Dub Review March 2007

NOEL ELLIS
NOEL ELLIS
LIGHT IN THE ATTIC CD/LP
The appearance of Alton Ellis' boy comes as a welcome surprise in this Jamaica To Toronto series devoted to the output of Jamaicans exiled in Canada. Six mixes all extended into dubwise versions occupy this collection of tracks cut for Summer Records under the supervision of Jerry Brown, up from Bullwackies in the Bronx, keyboard maestro Jackie Mittoo during his northern sabbatical and also the legendary Willie 'Armagideon Time' Williams. In fact, one of the tracks turns out to be Rocking Universally a lighter take on Williams' classic, versioned for punk immortality by the Clash, and reissued a couple of years ago by Basic Replay under the names of Willi (sic) Williams and Cousin Marshall as a DJ version of the original. That's the highlight track, on the rest Ellis employs an over-plaintive colourless vocal style that's best used sparingly as it tends to exorcise meaning from the lyric. For Wackies fans though this is a must for the dubs.

JUSTIN HINDS
DIP AND FALL BACK
FOX 7"

_ _ _

Objectives ▸
(a) Update the part of the listing that opens with the line containing "Task: Click the 10 Principles section heading" and closes with the line containing "(x=83, y=177)", replacing "section heading" with "section title" and leaving everything else unchanged. Return only those lines, and omit the pictures.
(b) Write the next part of the March 2007 dub review, starting after its last line.
The listing that follows the review is unrelated to it.

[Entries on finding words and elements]
_ _ _

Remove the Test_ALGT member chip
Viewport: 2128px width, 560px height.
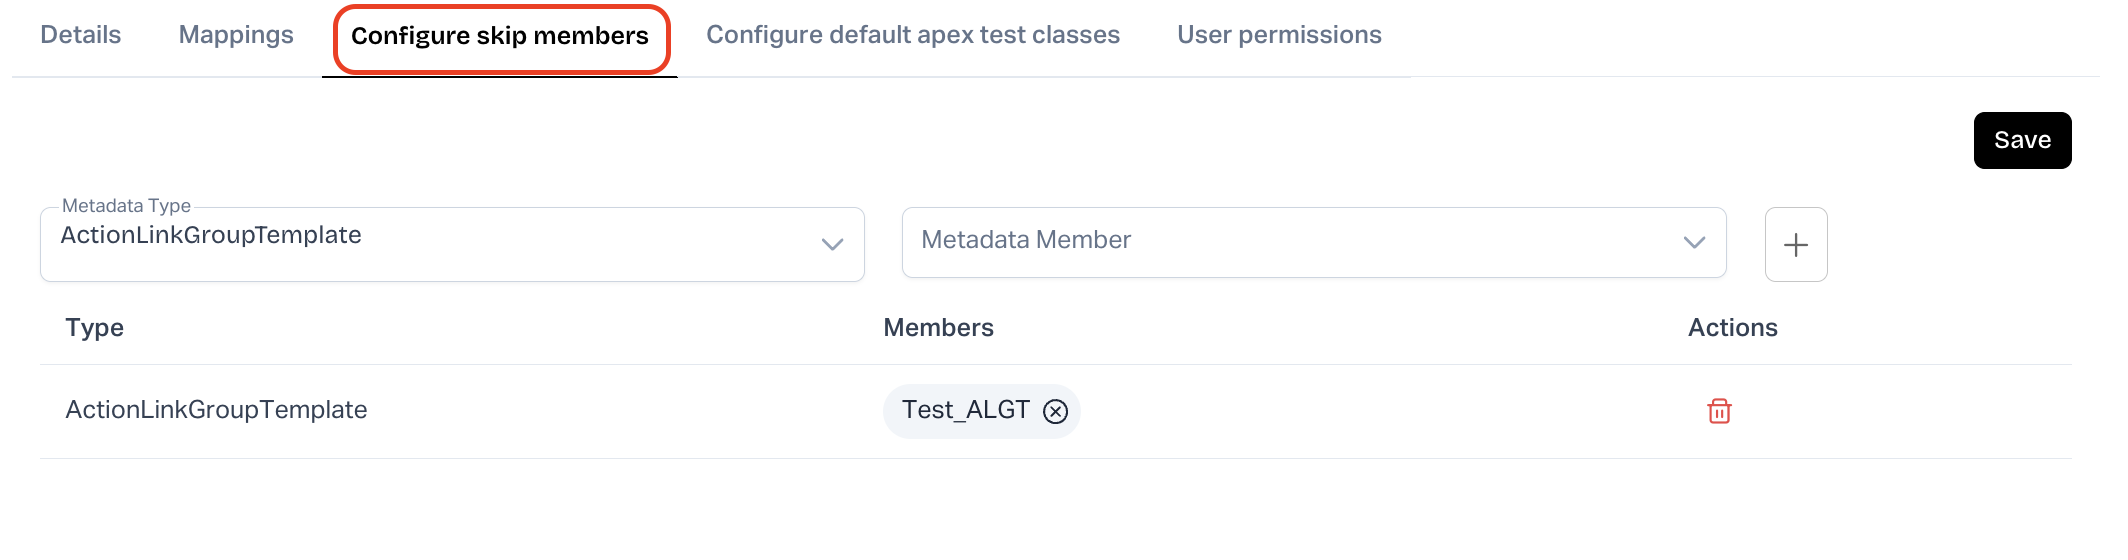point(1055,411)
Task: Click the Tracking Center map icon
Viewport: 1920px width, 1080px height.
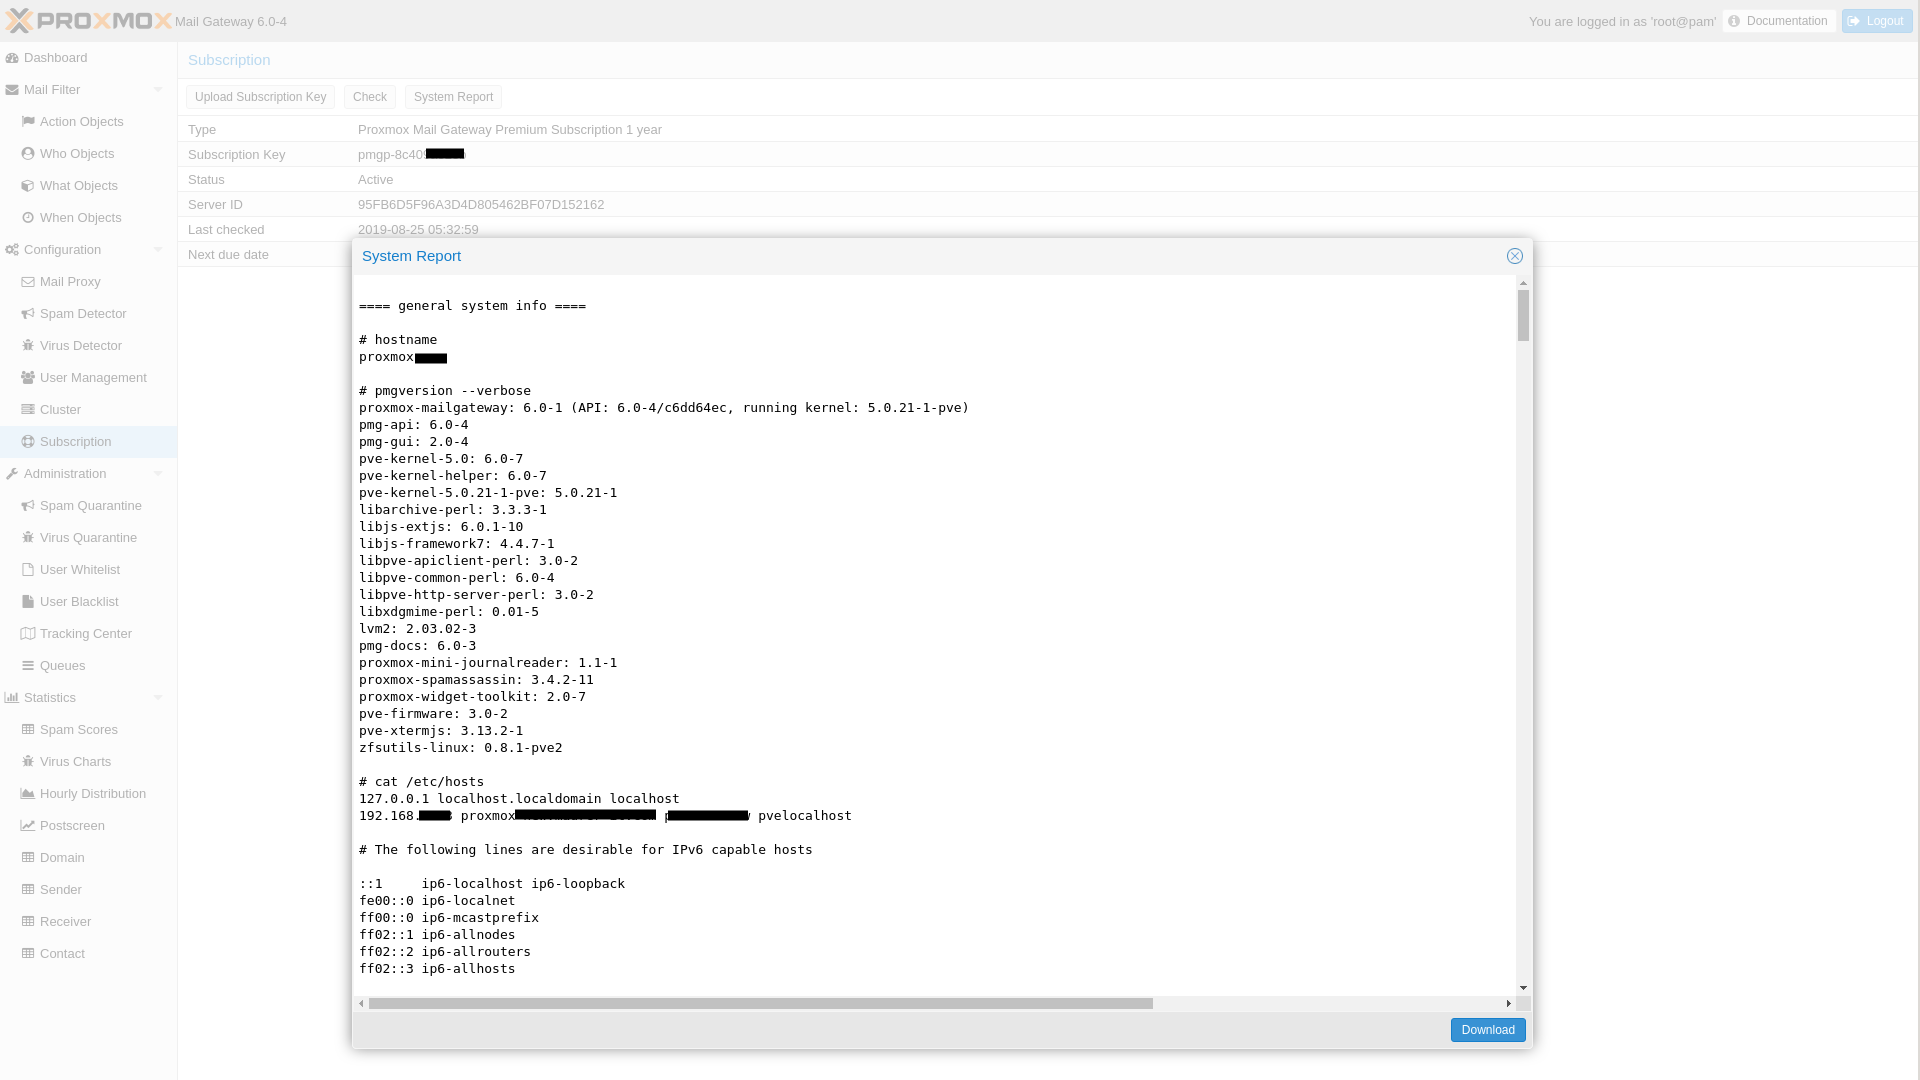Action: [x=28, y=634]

_ _ _

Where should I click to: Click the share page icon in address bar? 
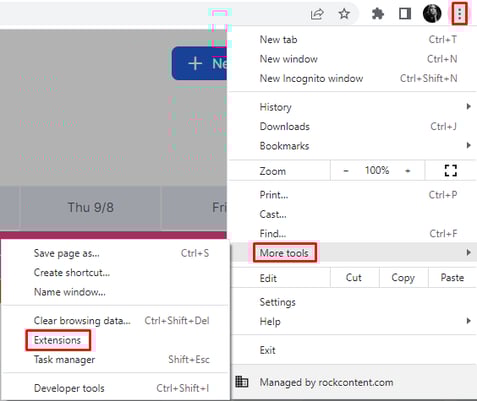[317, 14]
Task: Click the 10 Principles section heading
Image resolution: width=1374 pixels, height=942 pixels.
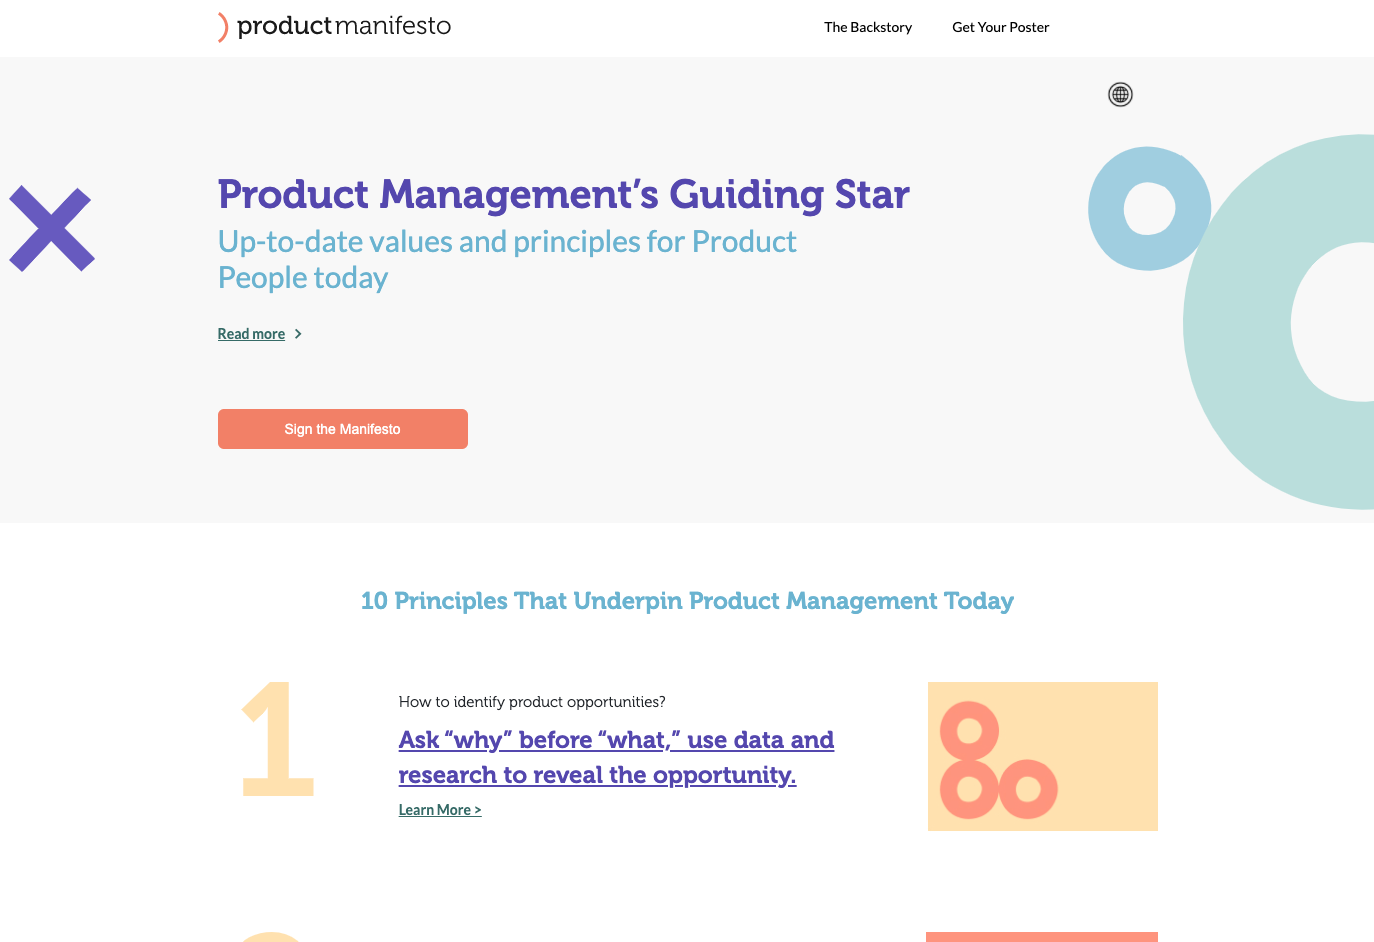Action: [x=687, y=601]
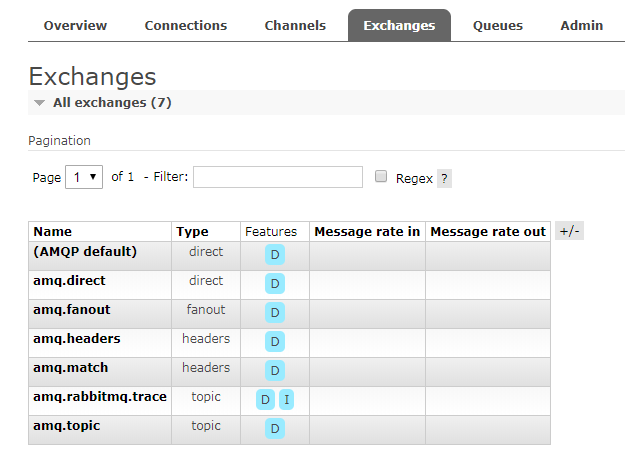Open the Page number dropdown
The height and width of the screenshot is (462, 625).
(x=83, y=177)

_ _ _

Task-by-task results ▸
(a)
Task: Click the 10 Principles section title
Image resolution: width=1374 pixels, height=942 pixels.
Action: [x=687, y=601]
Open the Page number dropdown
The height and width of the screenshot is (462, 625).
(x=83, y=177)

(b)
Although Justin Hinds and his harmony group the Dominoes, so named after Fats, became one of the most popular outfits during the ska and rocksteady era, their star mysteriously faded with the advent of reggae. Most likely reason was that Justin Hinds' deep devotional commitment to Rastafarianism made it an easy decision to return to the hills; his songs always reflected earlier indigenous musical forms, country syllogisms, biblical metaphor and he remains a largely unrecognised folk lyricist of the highest order. Luckily he was tempted back into the studio in 1975 by producer Jack Ruby aka L. Lindo, then riding high on the waves created by Burning Spear's Marcus Garvey. The resultant Jezebel album, cut at Federal and Channel One studios, is a lost classic with many of its sides released as singles with dub treatments from King Tubby. So here we have the gorgeous horn arrangements of Herman Marquis on alto sax, Bobby Ellis on trumpet and Vin Gordon on trombone on an updating of the old mento tune Dip and Fall Back dubbed into an irresistible mélange on the version. As Jezebel is no longer available it's as near as we get to the full feast.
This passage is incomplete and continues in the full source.